[Stored data entries]

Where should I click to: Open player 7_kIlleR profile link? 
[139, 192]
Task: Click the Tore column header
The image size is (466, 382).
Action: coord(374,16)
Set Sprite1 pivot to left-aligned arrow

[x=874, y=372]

WHAT IS REQUIRED - I'd like every record written out exactly as given.

SOLUTION FOR THIS PROBLEM -
Where should I click to: Open player 7_kIlleR profile link? 
[139, 192]
Task: Click the Tore column header
The image size is (466, 382).
Action: coord(374,16)
Set Sprite1 pivot to left-aligned arrow

[x=874, y=372]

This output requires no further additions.